* Extracted records:
************
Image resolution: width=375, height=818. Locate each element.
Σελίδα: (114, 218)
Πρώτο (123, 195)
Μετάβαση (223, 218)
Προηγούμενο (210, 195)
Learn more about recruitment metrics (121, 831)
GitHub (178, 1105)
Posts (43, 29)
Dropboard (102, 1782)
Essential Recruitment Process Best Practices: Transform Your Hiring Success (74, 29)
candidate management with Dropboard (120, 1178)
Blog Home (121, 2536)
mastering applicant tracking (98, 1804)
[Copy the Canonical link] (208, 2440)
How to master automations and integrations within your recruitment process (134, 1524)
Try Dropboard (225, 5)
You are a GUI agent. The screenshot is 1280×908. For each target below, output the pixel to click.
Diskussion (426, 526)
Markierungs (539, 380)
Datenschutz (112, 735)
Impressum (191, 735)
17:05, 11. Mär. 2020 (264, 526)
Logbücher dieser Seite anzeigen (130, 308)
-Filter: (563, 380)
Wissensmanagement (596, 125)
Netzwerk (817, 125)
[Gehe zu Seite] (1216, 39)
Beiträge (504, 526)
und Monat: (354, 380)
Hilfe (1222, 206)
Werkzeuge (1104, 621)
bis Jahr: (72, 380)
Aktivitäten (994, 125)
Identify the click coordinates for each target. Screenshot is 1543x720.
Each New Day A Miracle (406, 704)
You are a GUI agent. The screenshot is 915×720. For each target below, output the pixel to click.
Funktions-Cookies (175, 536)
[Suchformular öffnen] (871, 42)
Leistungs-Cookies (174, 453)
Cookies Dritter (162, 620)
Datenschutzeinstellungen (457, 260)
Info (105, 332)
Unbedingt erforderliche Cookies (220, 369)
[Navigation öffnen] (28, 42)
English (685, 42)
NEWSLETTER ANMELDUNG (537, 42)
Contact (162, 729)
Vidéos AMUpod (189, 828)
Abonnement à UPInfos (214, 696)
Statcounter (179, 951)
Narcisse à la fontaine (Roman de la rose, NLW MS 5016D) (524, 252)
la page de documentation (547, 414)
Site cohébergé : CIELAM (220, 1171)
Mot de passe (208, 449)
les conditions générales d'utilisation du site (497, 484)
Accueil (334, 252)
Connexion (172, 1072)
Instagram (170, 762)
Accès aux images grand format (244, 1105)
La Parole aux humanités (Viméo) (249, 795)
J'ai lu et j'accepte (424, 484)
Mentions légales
************
* Given task:
Edit the records from the line containing "Unbedingt erforderliche Cookies (220, 369)" through the end of the records by replacing "Connexion" with "Inscription". Change nothing else and give only those lines.

* Written response:
Unbedingt erforderliche Cookies (220, 369)
[Navigation öffnen] (28, 42)
English (685, 42)
NEWSLETTER ANMELDUNG (537, 42)
Contact (162, 729)
Vidéos AMUpod (189, 828)
Abonnement à UPInfos (214, 696)
Statcounter (179, 951)
Narcisse à la fontaine (Roman de la rose, NLW MS 5016D) (524, 252)
la page de documentation (547, 414)
Site cohébergé : CIELAM (220, 1171)
Mot de passe (208, 449)
les conditions générales d'utilisation du site (497, 484)
Accueil (334, 252)
Inscription (172, 1072)
Instagram (170, 762)
Accès aux images grand format (244, 1105)
La Parole aux humanités (Viméo) (249, 795)
J'ai lu et j'accepte (424, 484)
Mentions légales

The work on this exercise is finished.